:: Work to complete ::
Extend the documentation text below on specifying b-allele loci for DRAGEN copy number calling, picking up after its final sentence.

Specify B-Allele Loci

Use the --cnv-normal-b-allele-vcf option to specify a matched normal SNV VCF. Ideally, this VCF file comes from processing the matched normal sample through the DRAGEN germline small variant caller with filters applied. Typically, this file name has a *.hard-filtered.vcf.gz extension. All records marked as PASS that are determined to be heterozygous in the normal sample are used to measure the b-allele counts of the tumor sample . You can also use equivalent gVCF file (*.hard-filtered.gvcf.gz), but the processing time is significantly longer due to the number of records, most of which are not heterozygous sites. It is recommended that you use the VCF file.

:: Information ::

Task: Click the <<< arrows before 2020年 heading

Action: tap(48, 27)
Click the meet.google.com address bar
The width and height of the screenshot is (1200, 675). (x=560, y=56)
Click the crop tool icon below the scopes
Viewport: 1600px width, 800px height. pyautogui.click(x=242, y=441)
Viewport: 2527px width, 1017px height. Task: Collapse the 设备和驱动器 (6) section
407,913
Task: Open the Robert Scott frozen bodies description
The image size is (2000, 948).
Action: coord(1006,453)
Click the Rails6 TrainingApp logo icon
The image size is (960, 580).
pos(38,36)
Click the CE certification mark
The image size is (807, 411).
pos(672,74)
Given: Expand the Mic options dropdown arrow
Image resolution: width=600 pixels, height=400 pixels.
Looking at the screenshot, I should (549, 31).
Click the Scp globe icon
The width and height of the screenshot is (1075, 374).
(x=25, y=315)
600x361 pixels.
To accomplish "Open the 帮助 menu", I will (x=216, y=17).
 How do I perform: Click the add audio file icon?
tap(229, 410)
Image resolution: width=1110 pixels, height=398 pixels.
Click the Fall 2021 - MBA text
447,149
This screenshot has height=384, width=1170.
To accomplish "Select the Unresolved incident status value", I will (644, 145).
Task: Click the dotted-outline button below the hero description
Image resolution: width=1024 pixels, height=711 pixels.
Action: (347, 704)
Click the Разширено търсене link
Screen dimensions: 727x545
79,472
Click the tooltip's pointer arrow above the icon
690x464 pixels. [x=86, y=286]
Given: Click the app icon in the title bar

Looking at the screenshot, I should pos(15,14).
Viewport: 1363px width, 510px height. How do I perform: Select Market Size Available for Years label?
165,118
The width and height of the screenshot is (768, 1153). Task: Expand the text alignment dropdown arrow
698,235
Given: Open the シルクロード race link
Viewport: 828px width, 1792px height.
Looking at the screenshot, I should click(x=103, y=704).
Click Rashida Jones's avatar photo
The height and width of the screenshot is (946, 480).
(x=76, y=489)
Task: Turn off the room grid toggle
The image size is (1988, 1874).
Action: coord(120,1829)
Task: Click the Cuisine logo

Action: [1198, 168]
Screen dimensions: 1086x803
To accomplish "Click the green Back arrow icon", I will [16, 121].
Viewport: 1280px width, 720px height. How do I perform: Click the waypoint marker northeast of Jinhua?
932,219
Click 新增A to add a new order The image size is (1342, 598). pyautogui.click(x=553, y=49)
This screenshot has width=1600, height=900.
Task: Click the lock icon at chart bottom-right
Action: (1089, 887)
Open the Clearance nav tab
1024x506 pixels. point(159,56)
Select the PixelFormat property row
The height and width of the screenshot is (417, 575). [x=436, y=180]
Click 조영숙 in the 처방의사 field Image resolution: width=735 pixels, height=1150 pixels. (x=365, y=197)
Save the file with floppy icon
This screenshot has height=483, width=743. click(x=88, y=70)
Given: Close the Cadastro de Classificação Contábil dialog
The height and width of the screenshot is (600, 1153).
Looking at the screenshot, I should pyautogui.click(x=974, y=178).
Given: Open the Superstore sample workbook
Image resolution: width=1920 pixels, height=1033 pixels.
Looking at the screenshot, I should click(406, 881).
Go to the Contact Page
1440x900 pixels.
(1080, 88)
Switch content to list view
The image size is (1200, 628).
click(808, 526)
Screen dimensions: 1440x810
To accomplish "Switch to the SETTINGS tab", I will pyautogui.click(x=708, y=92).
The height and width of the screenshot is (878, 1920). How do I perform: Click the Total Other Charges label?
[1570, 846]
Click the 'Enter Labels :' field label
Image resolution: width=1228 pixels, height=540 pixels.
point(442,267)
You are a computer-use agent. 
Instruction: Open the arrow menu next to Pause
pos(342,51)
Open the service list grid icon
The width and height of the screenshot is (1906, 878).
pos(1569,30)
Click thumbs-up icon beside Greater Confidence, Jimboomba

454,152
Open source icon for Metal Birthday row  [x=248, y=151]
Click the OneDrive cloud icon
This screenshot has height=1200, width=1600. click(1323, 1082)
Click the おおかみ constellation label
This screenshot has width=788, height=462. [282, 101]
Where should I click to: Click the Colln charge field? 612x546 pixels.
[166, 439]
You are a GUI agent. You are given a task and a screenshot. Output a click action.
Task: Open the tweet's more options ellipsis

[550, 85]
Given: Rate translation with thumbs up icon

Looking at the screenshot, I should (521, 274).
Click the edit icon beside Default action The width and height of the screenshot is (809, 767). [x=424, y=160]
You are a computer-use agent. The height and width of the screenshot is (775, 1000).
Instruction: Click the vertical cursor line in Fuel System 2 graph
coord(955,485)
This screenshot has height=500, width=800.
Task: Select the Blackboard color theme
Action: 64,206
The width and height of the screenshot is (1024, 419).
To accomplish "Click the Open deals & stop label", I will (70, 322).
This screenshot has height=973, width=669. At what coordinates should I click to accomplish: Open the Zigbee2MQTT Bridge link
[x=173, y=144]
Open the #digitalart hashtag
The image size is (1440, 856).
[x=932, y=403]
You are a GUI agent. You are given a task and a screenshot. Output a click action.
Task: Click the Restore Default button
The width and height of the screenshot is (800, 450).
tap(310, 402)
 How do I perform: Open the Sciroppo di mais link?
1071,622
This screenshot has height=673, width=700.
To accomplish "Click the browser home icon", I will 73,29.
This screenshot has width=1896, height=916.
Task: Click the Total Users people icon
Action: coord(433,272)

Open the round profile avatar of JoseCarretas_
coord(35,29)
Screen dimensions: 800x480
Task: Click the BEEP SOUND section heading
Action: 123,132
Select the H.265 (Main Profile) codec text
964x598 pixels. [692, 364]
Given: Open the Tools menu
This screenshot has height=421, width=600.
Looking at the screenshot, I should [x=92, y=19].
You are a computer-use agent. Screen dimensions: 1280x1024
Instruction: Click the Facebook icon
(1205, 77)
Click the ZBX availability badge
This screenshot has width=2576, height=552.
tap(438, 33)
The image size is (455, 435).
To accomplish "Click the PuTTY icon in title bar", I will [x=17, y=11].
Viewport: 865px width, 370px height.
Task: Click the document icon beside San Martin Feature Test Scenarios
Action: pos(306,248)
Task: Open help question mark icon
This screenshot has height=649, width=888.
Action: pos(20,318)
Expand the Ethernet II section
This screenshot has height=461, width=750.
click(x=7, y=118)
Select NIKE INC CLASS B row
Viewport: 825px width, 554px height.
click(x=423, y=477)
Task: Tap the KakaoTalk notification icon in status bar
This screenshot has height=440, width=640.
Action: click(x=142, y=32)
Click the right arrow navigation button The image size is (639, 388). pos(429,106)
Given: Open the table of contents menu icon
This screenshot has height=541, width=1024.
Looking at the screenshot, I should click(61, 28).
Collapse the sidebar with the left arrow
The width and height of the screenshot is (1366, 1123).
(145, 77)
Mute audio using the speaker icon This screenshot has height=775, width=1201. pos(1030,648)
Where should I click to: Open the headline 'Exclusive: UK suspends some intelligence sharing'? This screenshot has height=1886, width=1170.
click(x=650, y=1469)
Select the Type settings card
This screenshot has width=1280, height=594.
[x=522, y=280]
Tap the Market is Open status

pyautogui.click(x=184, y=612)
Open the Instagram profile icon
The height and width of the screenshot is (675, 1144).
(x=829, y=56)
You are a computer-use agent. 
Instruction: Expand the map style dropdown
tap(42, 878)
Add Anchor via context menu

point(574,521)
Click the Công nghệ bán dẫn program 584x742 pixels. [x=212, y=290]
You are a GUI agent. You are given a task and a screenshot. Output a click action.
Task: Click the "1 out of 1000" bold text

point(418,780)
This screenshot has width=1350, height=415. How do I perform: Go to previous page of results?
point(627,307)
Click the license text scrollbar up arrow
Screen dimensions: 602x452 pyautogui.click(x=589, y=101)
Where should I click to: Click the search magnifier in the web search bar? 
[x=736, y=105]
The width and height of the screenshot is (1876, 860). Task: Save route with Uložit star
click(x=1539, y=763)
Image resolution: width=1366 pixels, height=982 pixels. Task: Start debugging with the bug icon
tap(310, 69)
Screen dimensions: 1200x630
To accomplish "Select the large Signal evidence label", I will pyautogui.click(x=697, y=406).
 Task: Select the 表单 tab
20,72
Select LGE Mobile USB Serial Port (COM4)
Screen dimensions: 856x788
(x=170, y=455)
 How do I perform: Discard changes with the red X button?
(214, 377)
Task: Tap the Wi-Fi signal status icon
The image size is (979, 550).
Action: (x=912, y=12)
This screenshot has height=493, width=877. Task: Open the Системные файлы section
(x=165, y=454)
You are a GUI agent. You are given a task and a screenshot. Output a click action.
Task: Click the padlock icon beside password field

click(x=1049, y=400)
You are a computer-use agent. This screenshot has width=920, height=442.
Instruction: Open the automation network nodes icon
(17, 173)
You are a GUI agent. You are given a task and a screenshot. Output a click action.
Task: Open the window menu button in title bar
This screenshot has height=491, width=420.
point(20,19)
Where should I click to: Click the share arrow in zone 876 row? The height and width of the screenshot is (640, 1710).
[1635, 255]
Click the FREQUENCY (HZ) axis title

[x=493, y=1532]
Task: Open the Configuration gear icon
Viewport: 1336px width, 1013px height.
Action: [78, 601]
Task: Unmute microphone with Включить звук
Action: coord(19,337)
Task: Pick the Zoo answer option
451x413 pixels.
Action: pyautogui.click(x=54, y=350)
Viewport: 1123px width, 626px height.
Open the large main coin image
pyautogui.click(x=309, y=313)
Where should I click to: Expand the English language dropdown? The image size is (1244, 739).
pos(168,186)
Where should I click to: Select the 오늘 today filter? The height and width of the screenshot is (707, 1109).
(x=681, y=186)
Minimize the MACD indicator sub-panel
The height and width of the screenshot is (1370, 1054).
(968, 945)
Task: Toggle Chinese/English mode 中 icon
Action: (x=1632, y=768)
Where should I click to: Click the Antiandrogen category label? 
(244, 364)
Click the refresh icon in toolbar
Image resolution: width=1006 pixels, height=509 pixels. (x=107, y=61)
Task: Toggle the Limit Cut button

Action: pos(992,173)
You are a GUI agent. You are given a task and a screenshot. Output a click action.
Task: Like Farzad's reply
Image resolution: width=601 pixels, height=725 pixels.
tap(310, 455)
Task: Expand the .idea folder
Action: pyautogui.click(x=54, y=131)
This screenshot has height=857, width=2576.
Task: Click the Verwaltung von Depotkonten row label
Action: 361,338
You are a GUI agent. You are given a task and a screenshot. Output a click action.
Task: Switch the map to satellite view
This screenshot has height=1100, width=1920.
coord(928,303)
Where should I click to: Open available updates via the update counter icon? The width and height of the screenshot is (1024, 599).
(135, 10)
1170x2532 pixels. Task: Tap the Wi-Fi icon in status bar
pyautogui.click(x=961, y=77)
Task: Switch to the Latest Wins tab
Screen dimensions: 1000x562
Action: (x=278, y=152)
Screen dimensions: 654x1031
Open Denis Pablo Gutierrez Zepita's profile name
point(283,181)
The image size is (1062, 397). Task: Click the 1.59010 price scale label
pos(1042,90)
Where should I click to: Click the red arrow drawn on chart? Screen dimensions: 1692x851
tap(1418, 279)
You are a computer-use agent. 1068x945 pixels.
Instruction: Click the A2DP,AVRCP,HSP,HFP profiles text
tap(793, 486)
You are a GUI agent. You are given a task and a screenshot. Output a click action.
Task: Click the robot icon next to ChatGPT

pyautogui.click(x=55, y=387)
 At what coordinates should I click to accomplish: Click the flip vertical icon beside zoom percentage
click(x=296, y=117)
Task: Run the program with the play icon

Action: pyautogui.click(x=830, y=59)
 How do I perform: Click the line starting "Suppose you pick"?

:: Exercise response ::
Use the --cnv-population-b-allele-vcf option to specify a population SNP VCF. To obtain a population SNP VCF, process an appropriate catalog of population variation, such as from dbSNP, the 1000G project, or other large cohort discovery efforts. Only high-frequency SNPs should be included. For example, include SNPs with minor allele population frequency ≥ 10% to limit run time impact and reduce artifacts. Specify the ALT allele frequency by adding AF=<alt frequency> to the INFO section of each record. Additional INFO fields might be present, but DRAGEN only parses and uses the AF field. Sites specified with --cnv-population-b-allele-vcf can be either heterozygous or homozygous in the germline genome from which the tumor genome derives.

The following is an example valid population SNP record:

chr1 51479 . T A 1000 PASS AF=0.3253

DRAGEN considers the following requirements when parsing records from the b-allele VCF:

Only simple SNV sites.
Records must be marked PASS in the FILTER field.
If there are duplicate records (same CHROM and POS) in the VCF, then the first occurring record is used.